SERP (Search Engine Results Page)
The full page of results returned for a query, now typically composed of paid ads, organic listings, AI Overviews, featured snippets, local packs, and other specialized result types rather than a simple list of ten blue links.
Sitemap (XML Sitemap)
A file listing a site's important URLs, submitted to search engines to aid discovery and crawling, particularly useful for large sites or pages with few internal links pointing to them.
T
Technical SEO
The discipline of ensuring a website can be properly crawled, indexed, and ranked — covering site architecture, crawl optimization, canonicalization, structured data, Core Web Vitals, and JavaScript rendering, among other factors.
Title Tag
The HTML element defining a page's title, displayed as the clickable headline in most search results and browser tabs, and one of the most influential on-page relevance signals.
Topical Authority
The degree to which a search engine views a site as a comprehensive, trustworthy source on a given subject, typically built through depth and breadth of coverage on a topic rather than any single page.
U
UDRP (Uniform Domain-Name Dispute-Resolution Policy)

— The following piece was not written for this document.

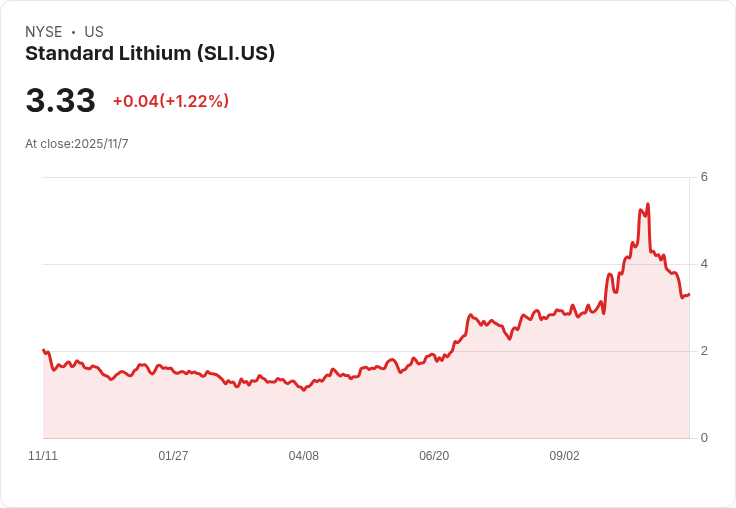Click the 2 y-axis price label
This screenshot has width=736, height=508.
coord(704,351)
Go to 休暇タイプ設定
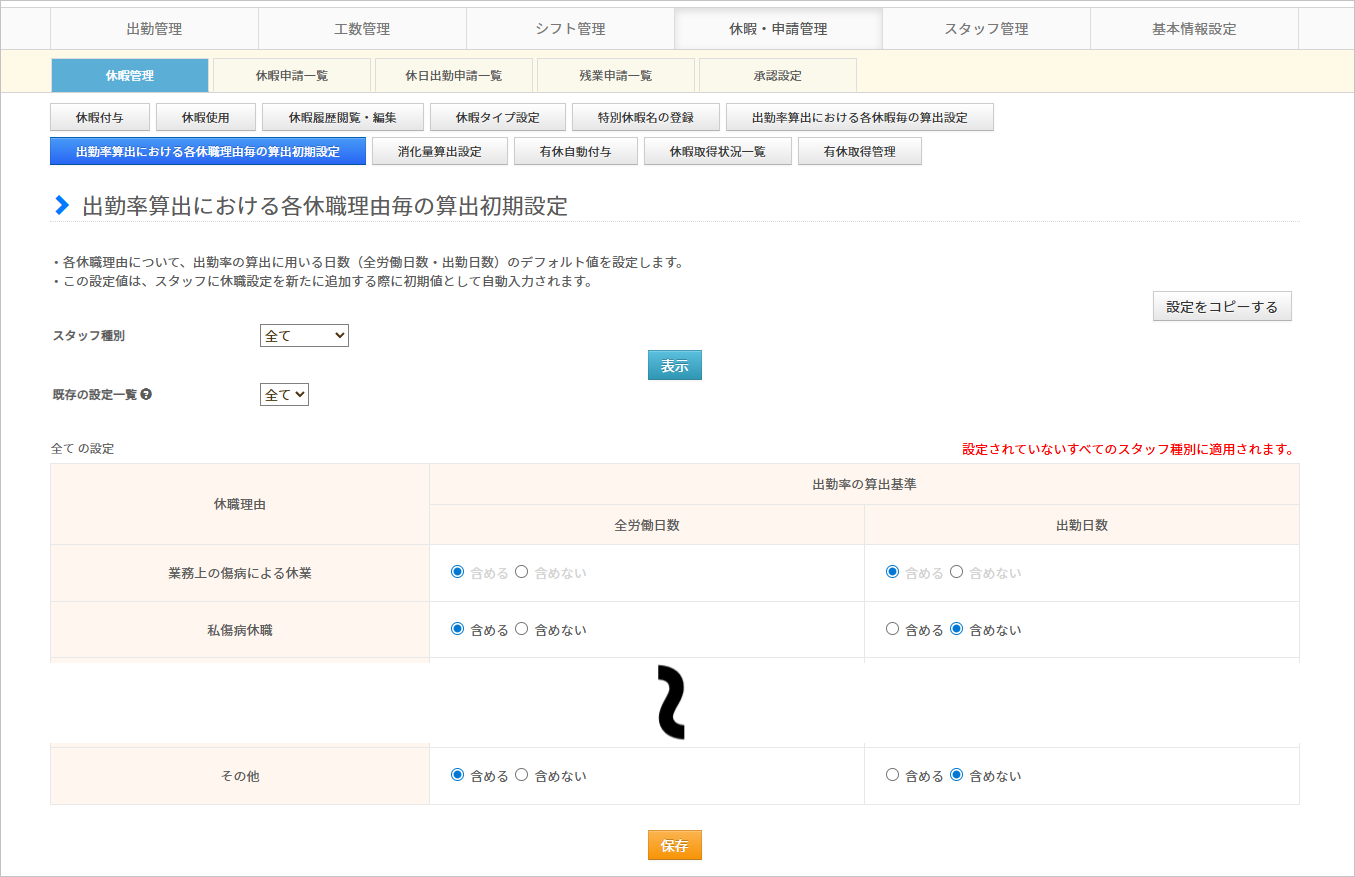Image resolution: width=1355 pixels, height=877 pixels. 497,118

ICANN's policy for resolving disputes over domain names registered in bad faith or in violation of trademark rights, adjudicated by approved dispute-resolution providers rather than the courts in most cases.
URL Structure
The organization and format of a site's web addresses, which affects crawl efficiency, user understanding, and the clarity of a site's information hierarchy to both users and search engines.
V
Voice Search
Search queries spoken aloud to a device or assistant (Siri, Alexa, Google Assistant), which tend to be longer and more conversational than typed queries and favor concise, direct-answer content.
W
WHOIS
The public lookup protocol for domain registration records, historically used to identify a domain's registrant, though privacy services and GDPR-driven redaction have significantly limited the ownership detail publicly visible today.
White Hat SEO
SEO practices that comply with search engine guidelines and focus on genuine value to users, as distinct from "black hat" tactics designed to manipulate rankings in ways that violate those guidelines.
X
XML Sitemap
See Sitemap. A machine-readable file format (as opposed to an HTML sitemap intended for human visitors) listing URLs for search engine consumption.
Z
Zero-Click Search
A search query that is fully answered on the results page itself — via a featured snippet, knowledge panel, or AI Overview — without the user clicking through to any website. The rising share of zero-click searches is a central concern in the AI search era.